A quadrilateral is a polygon with exactly four sides, four vertices (corners), and four interior angles. For a shape to qualify, it must satisfy all of these:
It is closed — the four sides form a complete loop with no gaps.
It is flat — every side lies in the same plane.
The sides are straight — no curves; a shape with even one curved edge is not a quadrilateral.
It has exactly four sides — no more, no fewer.
Every quadrilateral has two diagonals — the line segments joining opposite corners. And one property holds for every quadrilateral, no matter how lopsided: the four interior angles always sum to $360°$.

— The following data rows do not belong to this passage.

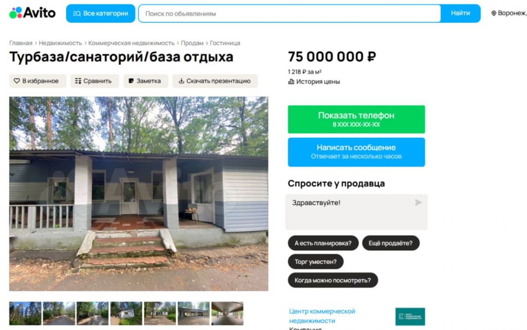Open Коммерческая недвижимость breadcrumb
This screenshot has height=330, width=527.
click(131, 43)
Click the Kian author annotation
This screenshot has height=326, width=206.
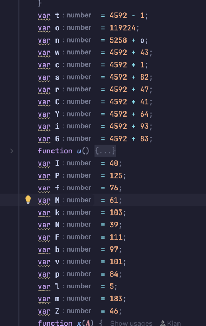174,323
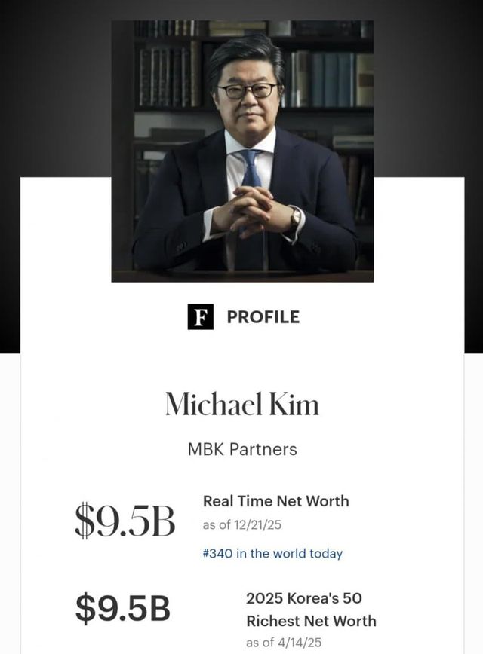This screenshot has height=654, width=483.
Task: Select the Michael Kim name heading
Action: (242, 404)
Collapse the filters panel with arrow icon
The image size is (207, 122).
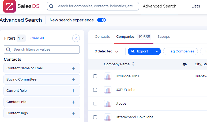76,39
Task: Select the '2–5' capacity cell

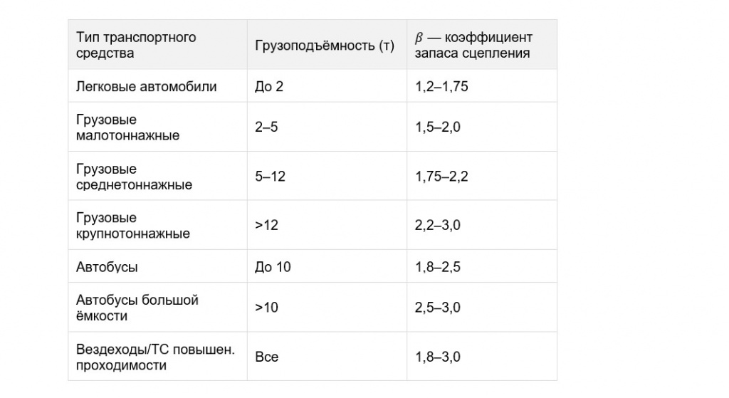Action: click(327, 127)
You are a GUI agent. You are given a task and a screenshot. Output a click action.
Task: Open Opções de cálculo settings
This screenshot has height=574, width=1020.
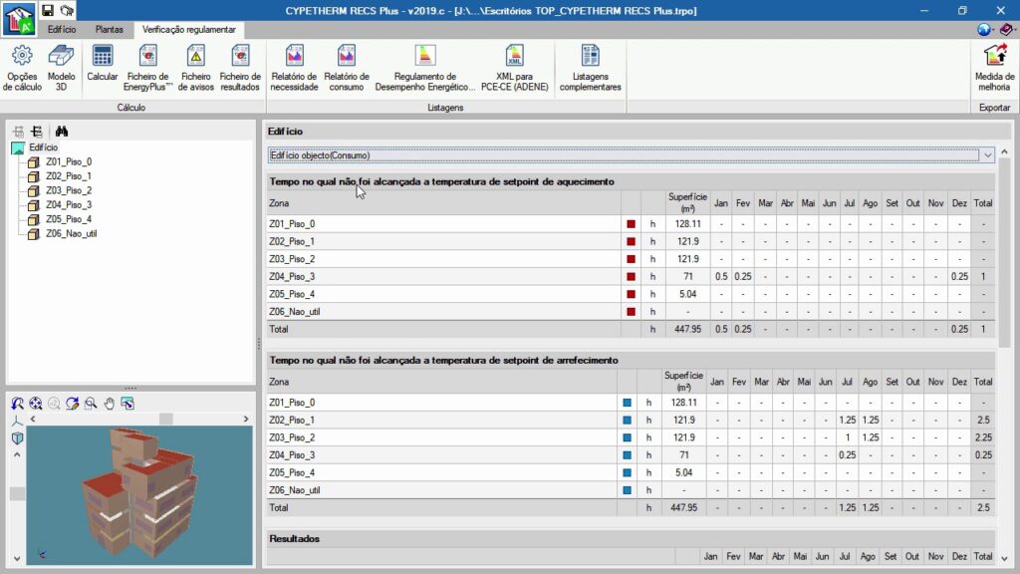[x=22, y=66]
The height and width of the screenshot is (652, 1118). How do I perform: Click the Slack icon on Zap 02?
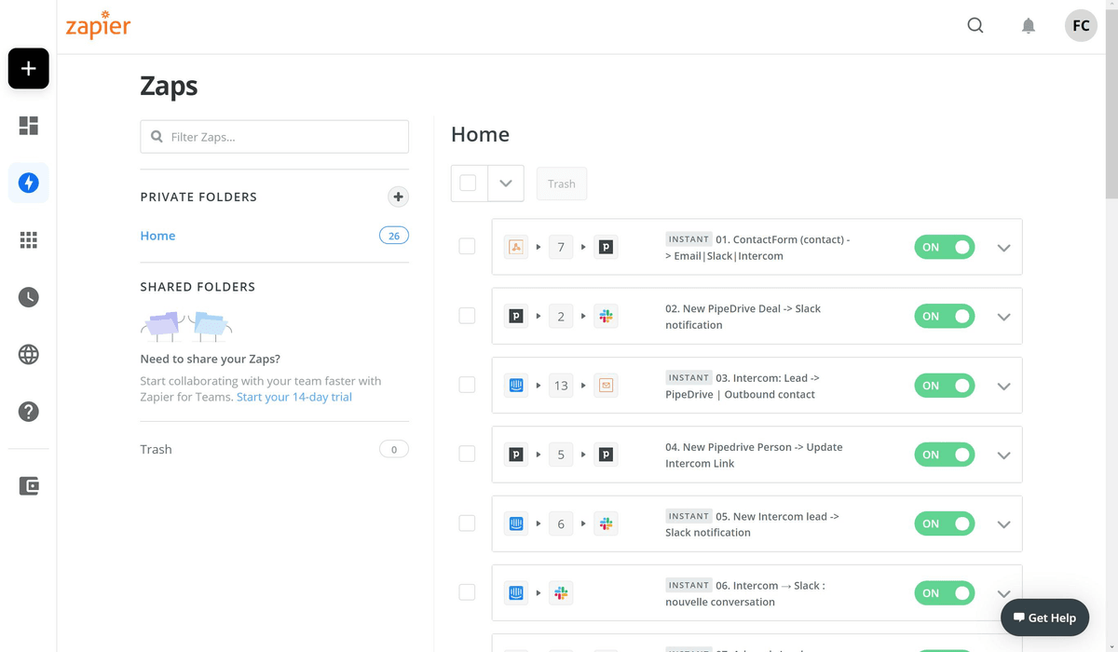click(606, 316)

$$\angle A + \angle B + \angle C + \angle D = 360°.$$
Here is the reason in one line. Draw one diagonal and the quadrilateral splits into two triangles. Each triangle's angles sum to $180°$, so the quadrilateral's angles sum to $2 \times 180° = 360°$. (That single split is also the cleanest way to prove the angle-sum property, not just remember it.) For the full triangle picture, see types of triangles.
How Many Types of Quadrilaterals Are There?
This is the question students ask most, and the honest answer is: it depends on how finely you sort. The six that appear in nearly every curriculum are below, ordered from most-structured to least.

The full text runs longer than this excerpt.